Measurement, data analysis and modeling of electromagnetic wave propagation gain in a typical vegetation environment

Abstract

This paper takes the specific environment covered by vegetation as the research object, carries out modeling and analysis, takes the large-scale fading model of wireless channel as the basis of data processing, researches the transmission law of electromagnetic wave in a typical vegetation environment, which can be divided into four situations. The signal attenuation in each case is theoretically derived and numerically simulated. From the view point of supporting vegetation environment channel, the large-scale channel measurement system is built to meet the actual needs, such as bandwidth, frequency, vegetation coverage, etc. the final vegetation environment channel model under the large-scale fading model is obtained.

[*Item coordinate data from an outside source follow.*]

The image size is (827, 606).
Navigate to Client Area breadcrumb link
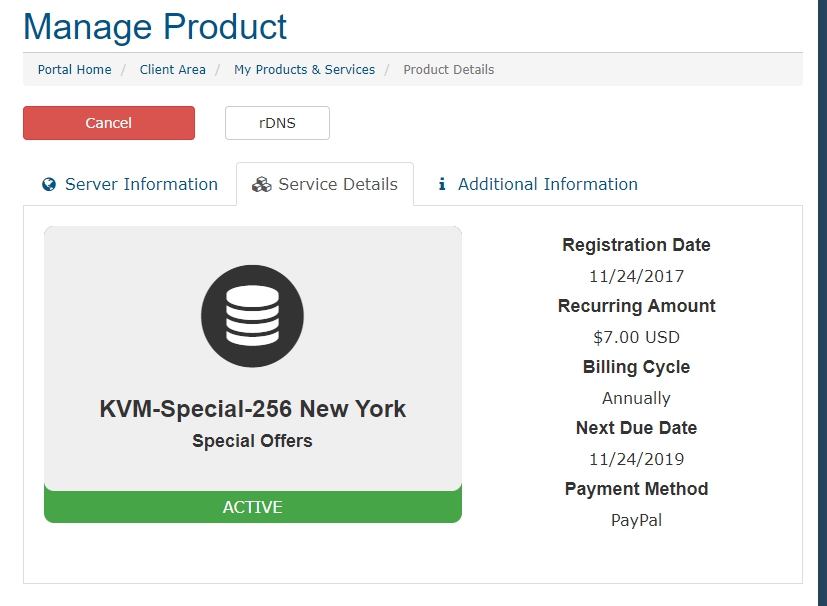(x=173, y=70)
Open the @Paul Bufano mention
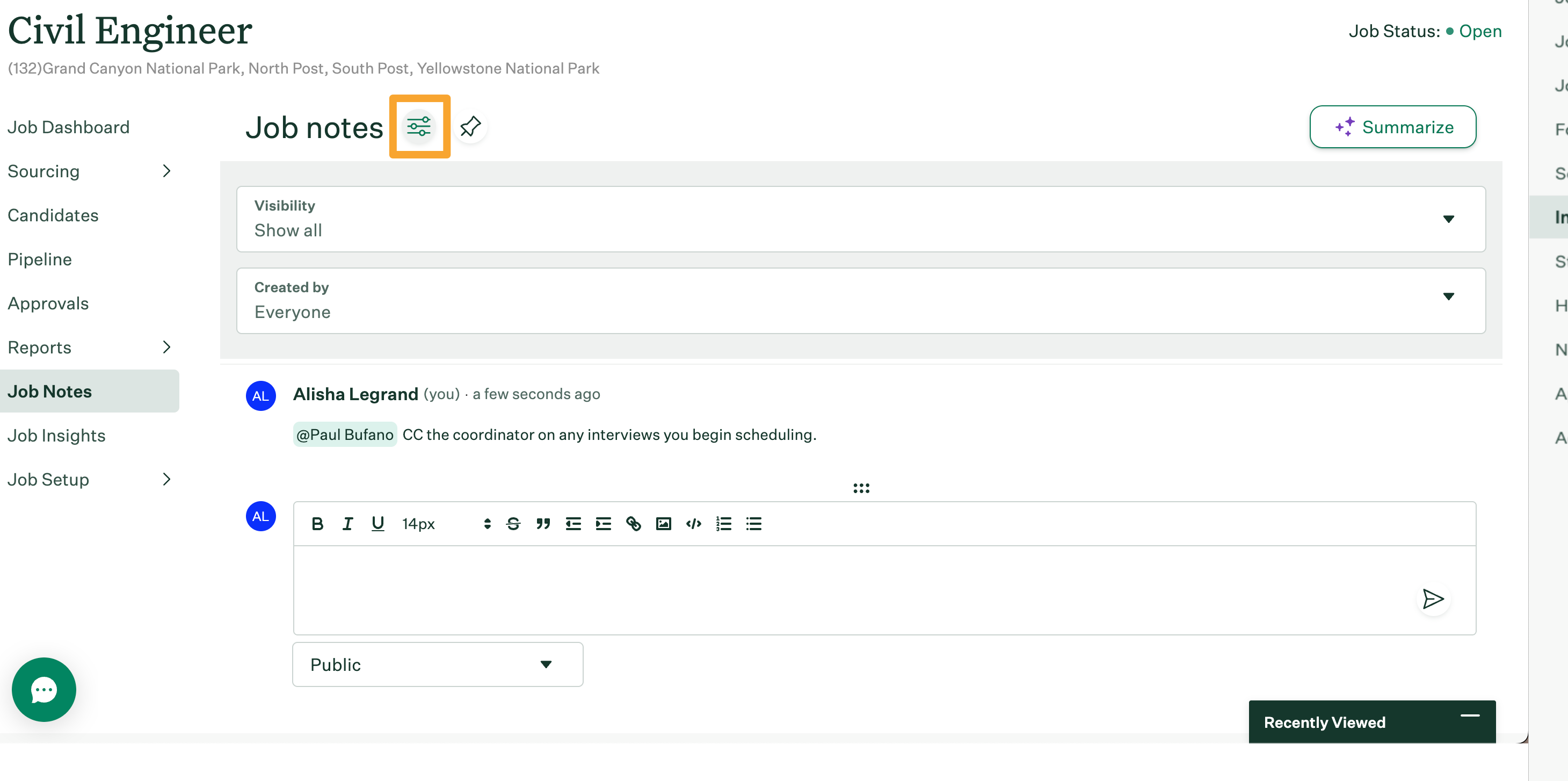Image resolution: width=1568 pixels, height=781 pixels. click(x=344, y=434)
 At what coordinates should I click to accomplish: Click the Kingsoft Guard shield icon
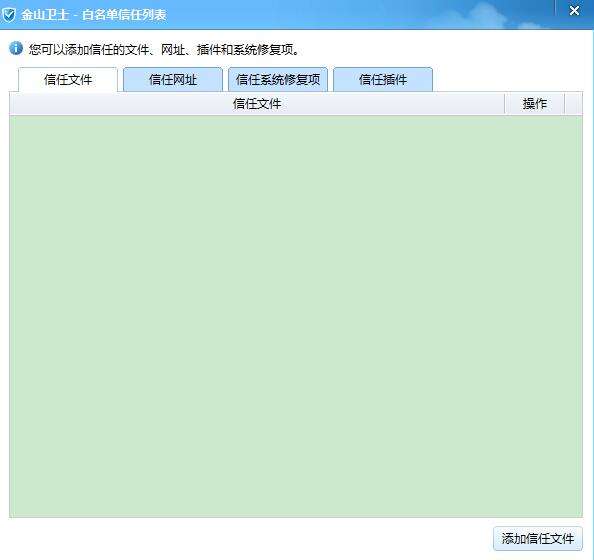pyautogui.click(x=8, y=15)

The results show that the path gain of four scenarios respectively are 81.3 dB, 36.5 dB, 1.6 dB, 1.5 dB, the value of path gain index is within the range of 2~3.5, four scenarios shadow fading standard deviation values are 7.1, 4.8, 10.1, 9.2, reflects the change of received power at the point caused by random factors such as reflection, absorption and scattering. In addition, the proposed channel model improves the gain about 15% compared with the tradition SUI model within vegetation coverage scene. The design process of the proposed model is carried out in the order of "studied the existing foundation → analyzed the existing problems → proposed the optimization scheme → simulation and verification results → actual measurement system". The advantage of paper’s method is that, when the signal frequency, transceiver distance, antenna height and vegetation environment characteristic parameters are given, the statistical analysis results of wireless channel data are obtained. The purpose of the proposed work establishes a signal propagation prediction model under the vegetation environment, realizes a theoretical basis for channel simulation, and provides the basis of anti-fading technologies.